### Source document
------------------------------------

Well, fellow fanboys, here it is--the long awaited, long dreaded official trailer for the new GREEN HORNET film. I find Seth Rogan to be amusing and a better actor than many of the new crop. That said, he would have been pretty far down on my list when it came to a dream cast for this picture. Remembering the whole debacle with Michael Keaton who turned out to be quite good as Batman, I've tried to maintain an open mind. I'm still trying. I like the trailer but it seems more like a spoof and yet why do I get the impression that they skewed the preview toward the funny lines? Between the lines, I seem to see a straightforward and pretty cool film there...hopefully. Definitely not your cool, in charge Van Williams Green Hornet but then seriously, that would be kind of dull and probably couldn't carry a whole feature film. Bottom line--new questions, new fears but some good stuff here. There's still hope!

Monday, June 21, 2010

The Phynx-Now's Your Chance

You've heard about it, you've read about it, but I'm betting most of you have NEVER seen THE PHYNX! Several years back we wrote about THE PHYNX as being possibly the worst movie ever made! For many years it had been the number one film on my list of movies I always wanted to see. Then I finally found a copy through Video Search of Miami! Surprisingly considering this major studio misfire's notoriety it never did become more widely available...and yet there it is on YouTube--for now--in multiple parts!

Go refresh your memory as to the all-star (??) wackiness that is THE PHYNX here:

Then go watch and then come back here and let us know what you think in the comments below.

Sunday, June 20, 2010

Happy Fathers Day?

Hope yours goes better than Jimmy's.

Friday, June 18, 2010

Kids Komics Contest!!!

To celebrate the recent publication and rave reception of Yoebooks! latest volume of comics goodness, THE GOLDEN COLLECTION OF KLASSIC KRAZY KOOL KIDS KOMICS, BOOKSTEVE'S LIBRARY, in conjunction with IDW and I.T.C.H., is giving away a free copy of the book itself, a $34.99 value!!

To enter, all you have to do is send an email to telling us what your personal favorite kids komic is and why! It can be something you yourself loved as a kid or it can be a story or series you've come to appreciate more now that you're a grup! Just tell us what and why. The winner will be chosen at random next Monday, June 21st, and the book will be on its way within 24 hours!

The winner will be notified by email and at that time you will be asked to provide your mailing address. We do ask that you put the phrase CONTEST ENTRY in the heading of your email! Entries can be as long or short as you like but after the contest, we reserve the right to print some or all of your entries here as well as it I.T.C.H. and possibly even on FACEBOOK so make 'em good! Good luck all!

Thursday, June 17, 2010

Bill Everett's Big Boy Puzzle page

I stopped in a Big Boy restaurant with a friend last week and even at my age found myself lamenting the fact that they no longer have THE ADVENTURES OF BIG BOY comic books! They were silly little things really and featured the type of puzzles one now finds on the kids' menus instead. The problem is that the menus don't have adventure comics, too!

The Big Boy restaurant comics were usually packaged by different comics at different times including, in the beginning, Timely comics and later on Craig Yoe's design studio. Stan the Man reportedly wrote the earliest issues and Sub-Mariner creator Bill Everett (subject of a soon to be released book by Blake Bell) signed the first issue art including the puzzle page seen above. Over the years, many other well-known creators worked on the series including, in the 1990's, Steve Ditko!

------------------------------------

### Extracted records
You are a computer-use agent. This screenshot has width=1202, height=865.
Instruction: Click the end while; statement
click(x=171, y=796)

------------------------------------

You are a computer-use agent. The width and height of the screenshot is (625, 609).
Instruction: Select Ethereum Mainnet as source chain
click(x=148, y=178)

------------------------------------

### Activity list
A. Answer these questions from the blog text on films and comics:
(i) Through what source did the writer finally find a copy of THE PHYNX?
(ii) What dollar value is given for the book offered in the Kids Komics Contest?
(iii) Which creator worked on the Big Boy series in the 1990's?
B. Write the next part of the blog text on films and comics, picking up after its last sentence.
The items above are separate material and have no connection to the blog text on films and comics.

### Answers by task
A.
(i) Video Search of Miami
(ii) $34.99
(iii) Steve Ditko

B.
Here's a link to the rest of that first mid-fifties issue online.

Wednesday, June 16, 2010

Pvt. Doberman Ads-1958

In the late 1950's there were few characters on TV bigger than SGT BILKO as played by the inimitable--or should that be VERY imitable--Phil Silvers! Even I imitated Phil Silvers once in an Old Time Radio commercial re-creation! Anyway, in an early instance of the type of situation which found a show's popular star often overshadowed by a secondary player (Fonzie, Urkel, Dr. Smith, etc.) Pvt. Duane Doberman became something of a TV sensation. It also is said to have vastly inflated the ego of actor Maurice Gosfield who played the role. Anyway, National comics put out a BILKO comic during the peak of the series' popularity so it was only natural that they might put out a companion comic featuring the hapless but lovable Doberman. Here are a couple of house ads for one of the eleven issues that the series ran.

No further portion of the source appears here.